Preventable trauma in childhood costs north America and Europe US$ 1.3 trillion a year
Jonathon Passmore, WHO/Europe
The findings of a new study on the life-course health consequences and associated annual costs of adverse childhood experiences (ACEs) show that preventable trauma in childhood costs north America and the European Region US$ 1.3 trillion a year.
The article, published in the Lancet and co-authored by Dinesh Sethi and Jonathon Passmore, Programme Manager, Violence and Injury Prevention, WHO/Europe, looks at the legacy of ACEs and their societal financial impacts.
ACEs include being a victim of child maltreatment and being exposed to family violence, parental alcoholism or drug abuse, and other severe forms of stress while growing up. While it is just one component of ACE, it is estimated that 55 million children are subject to some form of violence and maltreatment each year in the WHO European Region alone.

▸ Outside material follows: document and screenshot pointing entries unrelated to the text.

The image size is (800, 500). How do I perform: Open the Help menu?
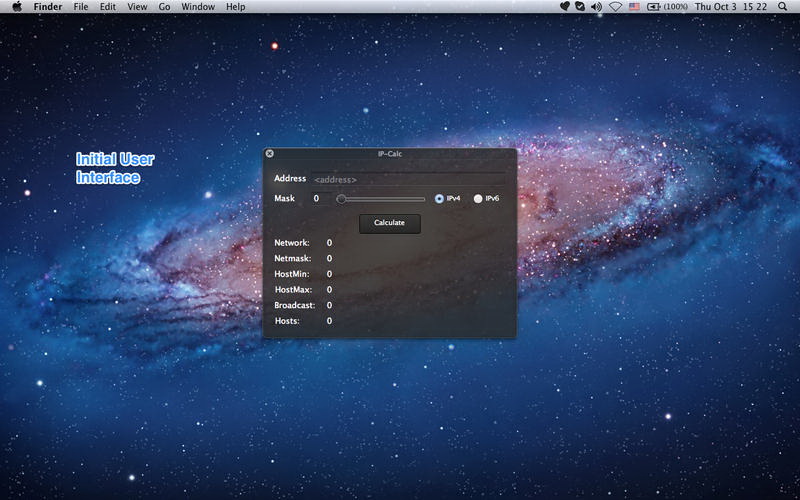click(235, 7)
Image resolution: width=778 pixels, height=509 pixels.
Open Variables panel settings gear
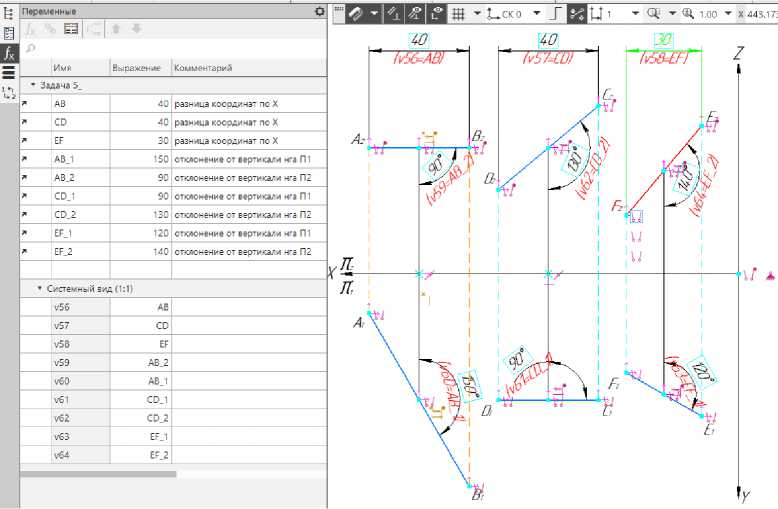tap(319, 11)
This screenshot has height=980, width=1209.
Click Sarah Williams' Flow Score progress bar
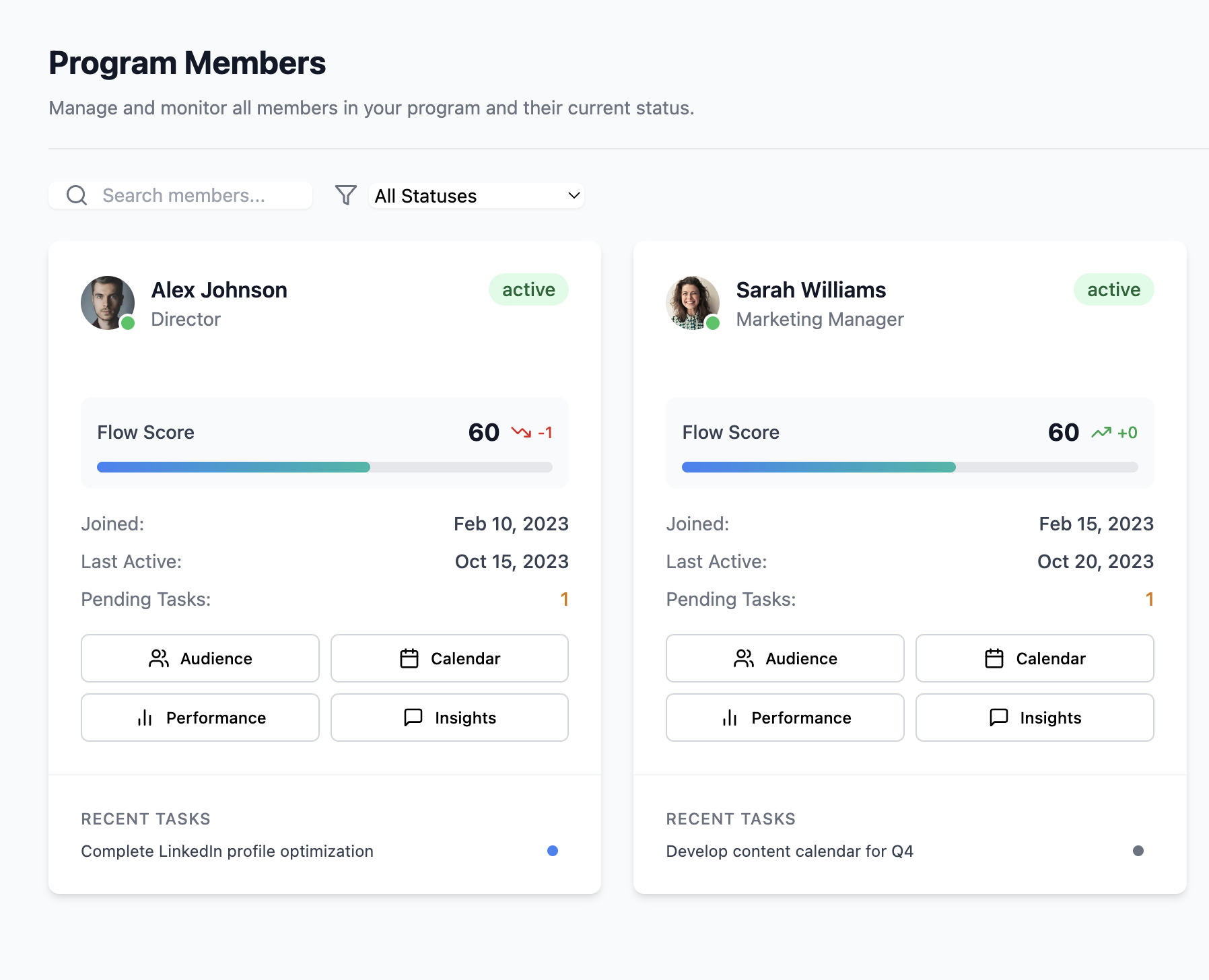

ACEs have lifelong consequences for a person’s health and well-being. They are a major risk factor for psychiatric disorders and suicide, and have lifelong after effects, including depression anxiety disorders, smoking, alcohol and drug abuse, aggression and violence towards others, risky sexual behaviours and post-traumatic stress disorders.
“Every child should have every opportunity to live a healthy and meaningful life,” says Jonathon. “By looking at the proportions of major risk factors for and causes of ill health that can be attributed to some form of trauma in childhood and the associated financial costs, we can demonstrate that tackling adversities in childhood is beneficial to both individuals and society as a whole.”
Prevention should be the focus for the Region. Just a 10% reduction in the prevalence of childhood trauma could equate to annual savings of US$ 105 billion.
The paper is a synthesis of multiple international studies on ACEs and economic analysis of their long-term impact on the health and productivity of victims as adults across the European Region and north America. The combined 23 studies draw data from 1.6 million individuals.